The Hadoop stack at Cisco Global SIO |
Wang is particularly excited about the potential for graph databases and graph analytics to assist with Global SIO’s mission of identifying the bad guys lurking on the Internet. Just as social networks like Facebook use graph databases to build connections between users, Cisco uses its graph database to determine connections between known cybercriminals, Internet domains, IP addresses, and other entities on the Web.
Wang says Cisco has solid information on about 25 to 30 million Internet domains. They are known entities, as to whether they are run by above-board organizations or people, or whether they are run by criminals. However, it doesn’t have solid information for the world’s other 180 million domains. But with its graph database, it’s able to make connections about the domains that would otherwise be difficult to make.
“The idea is to find the unknown bad domains,” Wang says. Cisco is able to trace the connections from the known bad domains to determine if there are any similarities or common aspects to the unknown domains. It can even identify passive domains before they have been used for any attacks, Wang says.
“We are absolutely certain we’re the first industry group that use graph analytics in security,” Wang says. “The value for graph is also to speed up or to ease the investigation, either from the data science point of view, or from the end-customer point of view, to make that job easier and to make it possible for us to look at a much larger scale data for correlation.”
Signal Amplification
Cisco chose MapR Technologies distribution due to the strong performance of HBase on its Hadoop implementation, Wang says. Because of the high volume and variety of data coming into the Global SIO, the company relies heavily on HBase as an aggregated data store. “The challenge comes when the size of the data grows to some scale, hundreds of PB,” Wang says. “You can ingest the data into HDFS, but you can’t load it out of HDFS efficiently for any of the use cases. The volume of the data is so big, and you can’t organize or aggregate the data in a proper way for use case.”
To deal with this challenge, Cisco is aggregating the data before loading it as a value into HBase. This makes for more efficient down-stream processing of the data. “We did some benchmarking test internally between MapR HBase versus Apache HBase. MapR HBase had outperformed Apachde HBase in terms of the throughput of averages, the latency, and also more importantly the durability of the concurrent reads and writes,” Wang says.
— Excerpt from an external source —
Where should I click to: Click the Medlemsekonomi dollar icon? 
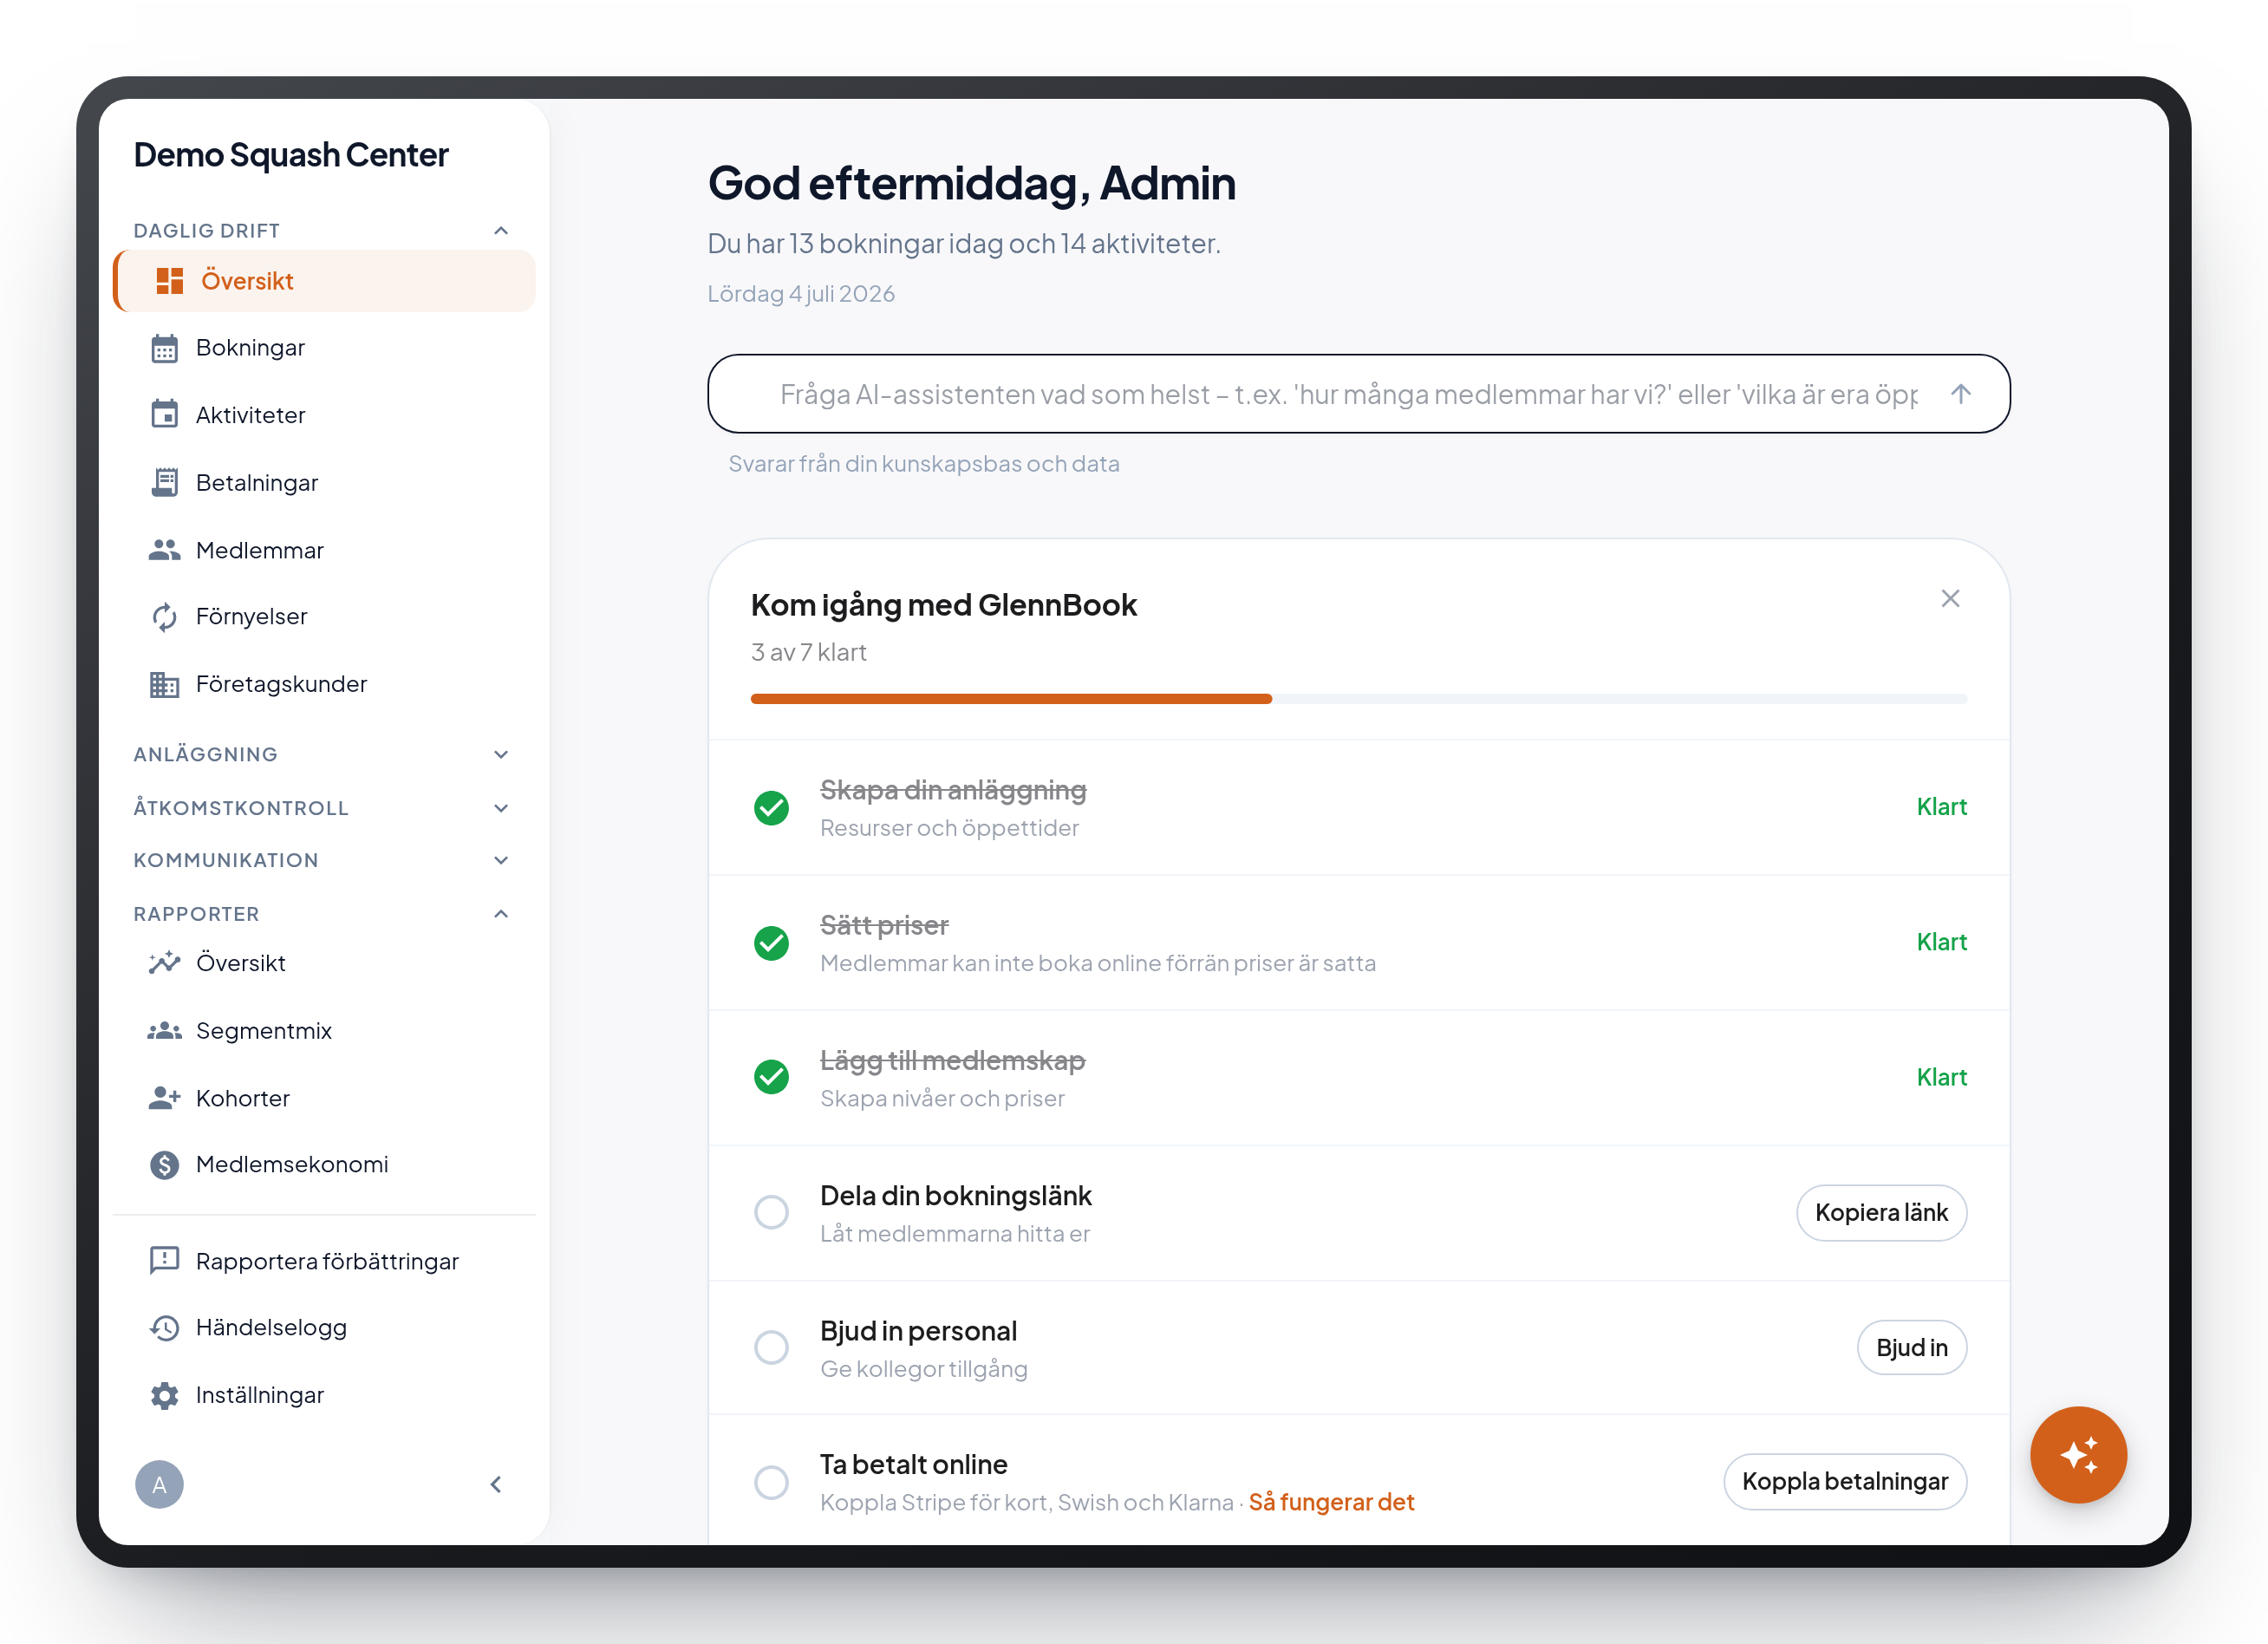pyautogui.click(x=164, y=1165)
In the end analysis, Cisco’s 200-person Global SIO group is finding cybercriminals, malware, and compromised websites at a much faster rate than the company’s individual teams could before, and much of that improvement can be attributed to Hadoop. With Hadoop, Cisco’s Global SIO has a fighting chance to detect security events in time to help protect its customers.
It’s all about signal implication, Wang says. “If you have some weak signals across different dimensions, like Web and email, if you look at different individual dimensions, you cannot catch that signal. It’s too weak,” he says. “With this Hadoop-based big data infrastructure, we can integrate massive data from different dimensions together and finally identify this weak signal.”
Cisco doesn’t pretend that its Hadoop security machine can catch 100 percent of the security threats that exist on the Web. While Hadoop gives Cisco a big advantage, cyber criminals are already trying to find some way to mask their signals to evade detection. “It’s definitely a cat and mouse game,” Wang says. “We’re not going to solve 100 percent of the problems, even with Hadoop. But what we can do is raise the bar to make their jobs harder and harder. At the end of the day, you can block most of the attackers–the normal or above average attackers , and identify the remaining .1 percent to 1 percent of suspicious activity, which will be finally investigated and confirmed by security experts.”